▸ Given problem a: Reproduce the entries from the line containing "Follow the Buy $STARS! sponsored link" through the end of the entries, renaming "sponsored link" to "promoted link" and changing nothing else. Omit the pictures.

TURF BURN: Quad Cities-Green Bay Tilt Made Us Feel Like A Kid Again

​By Brice Burge
Head of Management​
Editor's Note: This is a weekly column regarding the sport, written by AFT's Head of Management and Host of AFT Buzz, Brice Burge. Columns come out Wednesdays. ​​If you haven't had a chance to watch last week's game between the Quad Cities Steamwheelers and the Green Bay Blizzard, you need to it. It was an instant classic, down to the wire, filled with excitement, wackiness and all you could ever dream of from an indoor game.It was also kids day at the Resch Center and the first opportunity for a number of kids to really understand what indoor football means. Getting close to the wall and maybe getting a souvenir from a player, hearing the pads crunch in the tackles, being a part of that crowd going nuts when the Blizzard took the lead; all aspects of the sensory aspects of live sports that can be difficult to put into words.

Items from a dataset:
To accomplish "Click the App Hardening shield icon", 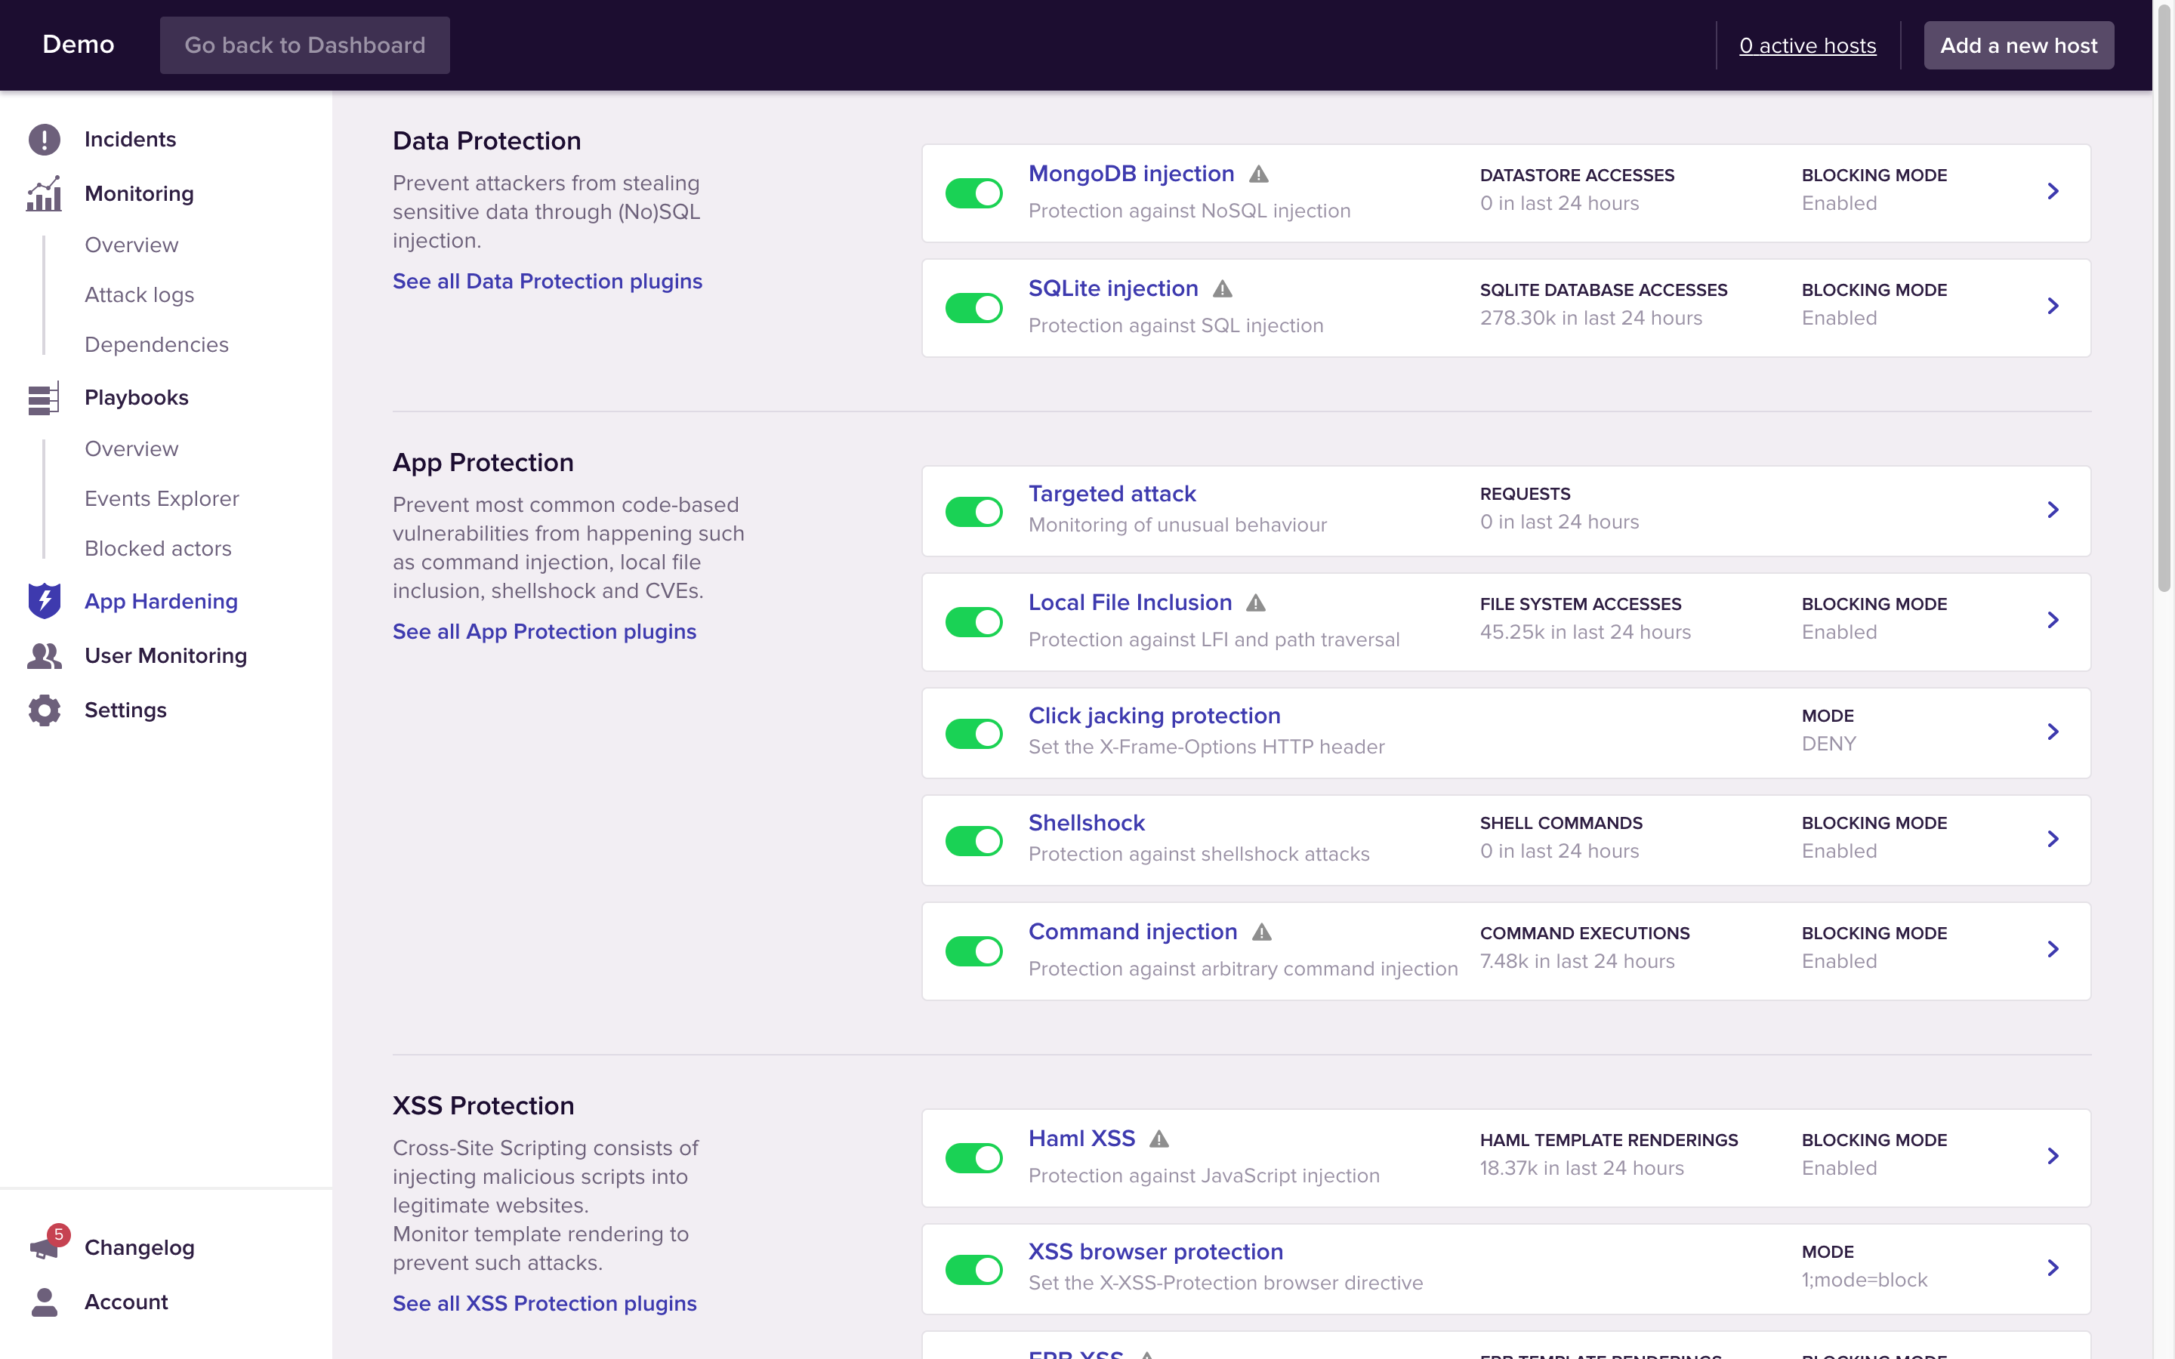I will pos(44,600).
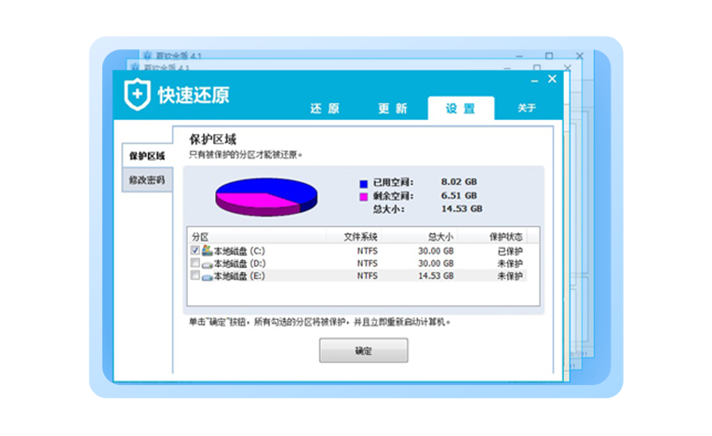Click the E: drive icon
The height and width of the screenshot is (436, 712).
207,276
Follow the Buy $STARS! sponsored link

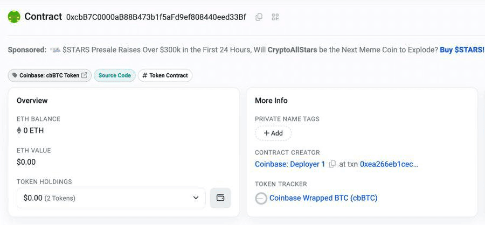(462, 50)
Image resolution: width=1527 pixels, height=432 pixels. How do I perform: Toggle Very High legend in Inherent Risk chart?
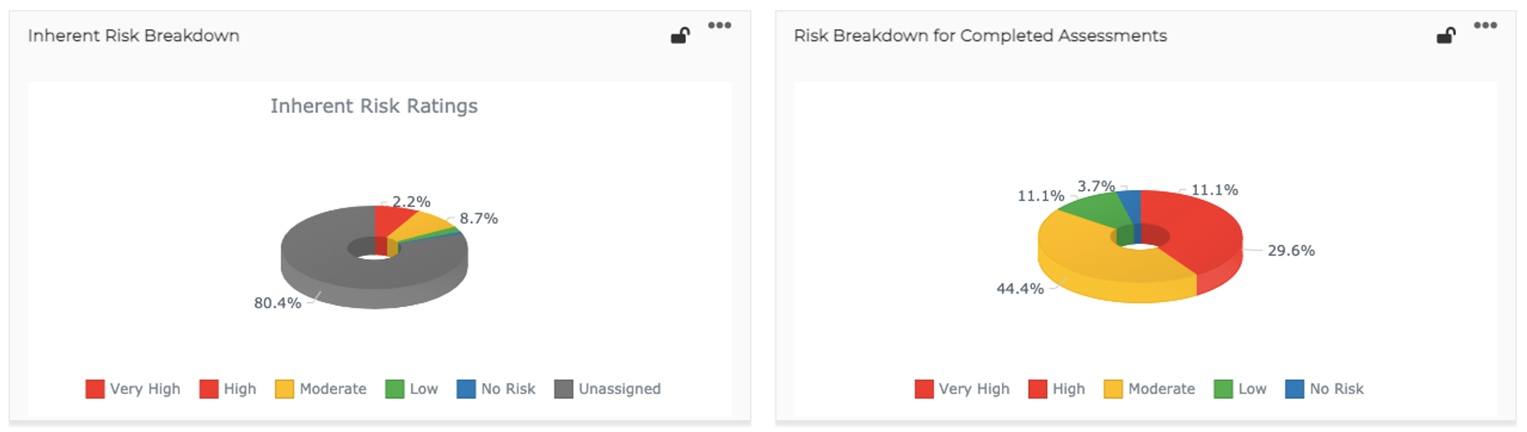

▸ Given problem b: Continue the column on the Quad Cities–Green Bay indoor football game from the point where it stops.

▸ Exercise result a:
Follow the Buy $STARS! promoted link

(462, 50)
Image resolution: width=1527 pixels, height=432 pixels. How do I perform: Toggle Very High legend in Inherent Risk chart?

▸ Exercise result b:
And it was a great crowd too. Many of the fans weren't sure what to expect from Green Bay as they've won three close games with late scores or lost in absolute blowouts. But they won the week before in Quad Cities and had a chance to be 4-2 for the first time since 2005.
Those fans were treated to one of the most electric IFL games of the season, with big returns, huge sacks and both teams taking the lead in the final minute. Some of the plays were a little absurd and there was some extracurriculars happening in the first half, but for hockey-friendly Wisconsinites, it wasn't anything that would detract from the good.
The parents there also had so many great opportunities. Some of them remember the old AF2 rivalry being renewed after a long ten years. Others were happy to have a family event where the ticket prices weren't going to break the bank to bring the kids along. Even more got a chance to share the rich football tradition of the area in a new way to improve the cultural bond between generations. All knew how important a good memory like that could mean for fostering the relationship between parent and child.
If you weren't there and watched the online feed, the commentators did a great job of pushing forward the ambiance of the arena. It was a call that was honest and one that showed they were true fans of the game without being a homer. Between the late-game heroics and the play by play getting strained under all the excitement, it provided the perfect complement to what was on the field. The only negative is that watchers saw the post-game laser light show advertised and didn't get a chance to see it.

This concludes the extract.